Now, I think I know what I'm actually doing wrong, but the key bit of advice I have been getting has been to do a better job of scanning my artwork.

The advice is to scan my inked drawings in straight-up b/w at a very high resolution (600 minimum) and then convert it to greyscale before downsampling it to my desired resolution. The idea being that the blue pencil I use to do my underdrawing is designed to be filtered out by the b/w setting of the scanner.

The way that I have been treating my artwork is to scan at my desired resolution in RGB, and to then in PhotoShop select the Blue Channel and copy it into the other channels, thus magically filtering out the blue pencil. Then convert to greyscale before saving it.

I've decided to perform an experiment to see which method works best on my own equipment. Here are the results:

click on the above image to see it at the original resolution. It is a 256 color png.

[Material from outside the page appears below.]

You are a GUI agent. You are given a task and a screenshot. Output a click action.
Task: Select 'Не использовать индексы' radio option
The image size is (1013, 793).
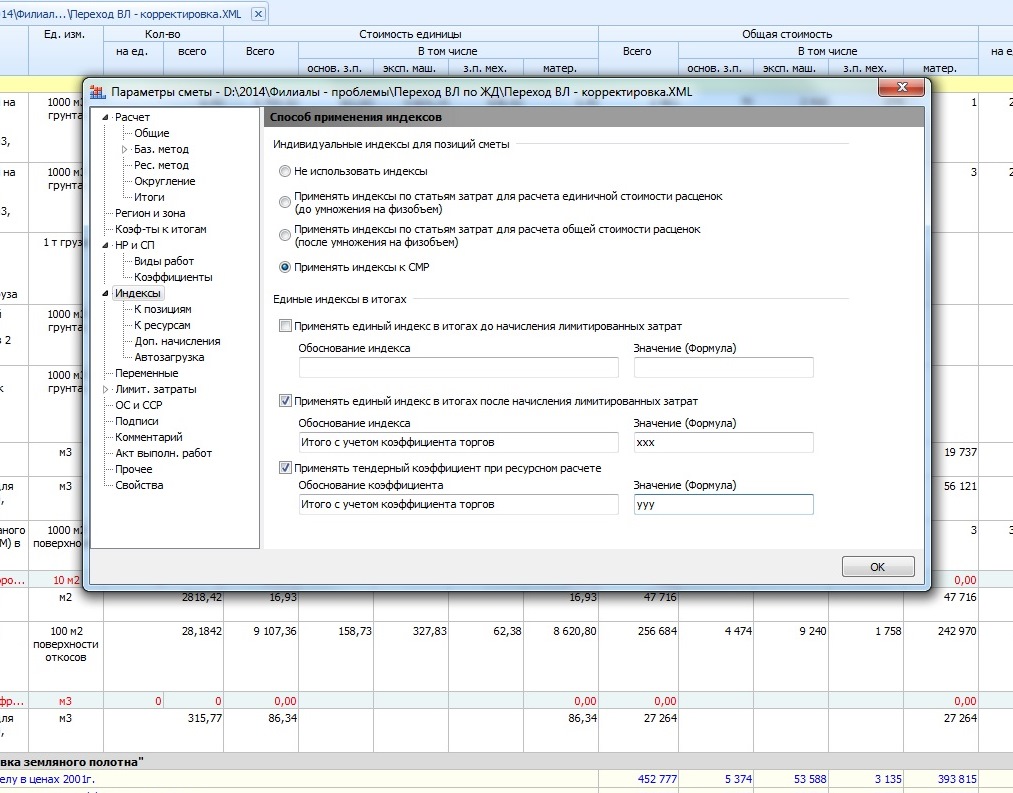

Keep in mind that I'm using a SCSI AGFA SnapScan 1236 that I purchased in 1998. It has an optical resolution of 1200 dpi, and it's driver software hasn't changed much since Windows 98 SE. In my experience, the quality of scanning software varies incredibly from make and model as well as from company to company. While the AGFA SnapScan software is the best I've ever used, I still find that I have more control editing the image in PhotoShop after a good clean RGB scan.

Your results may vary. If you are using a cheaper or more expensive scanner, or simply one created in the last four years, you may find that scanning as LineArt or straight B/W still is best for you.

It's certainly faster to do it that way. But if you are concerned about quality, you should probably try both methods, because they are clearly both viable, and you should use the one that is best for you.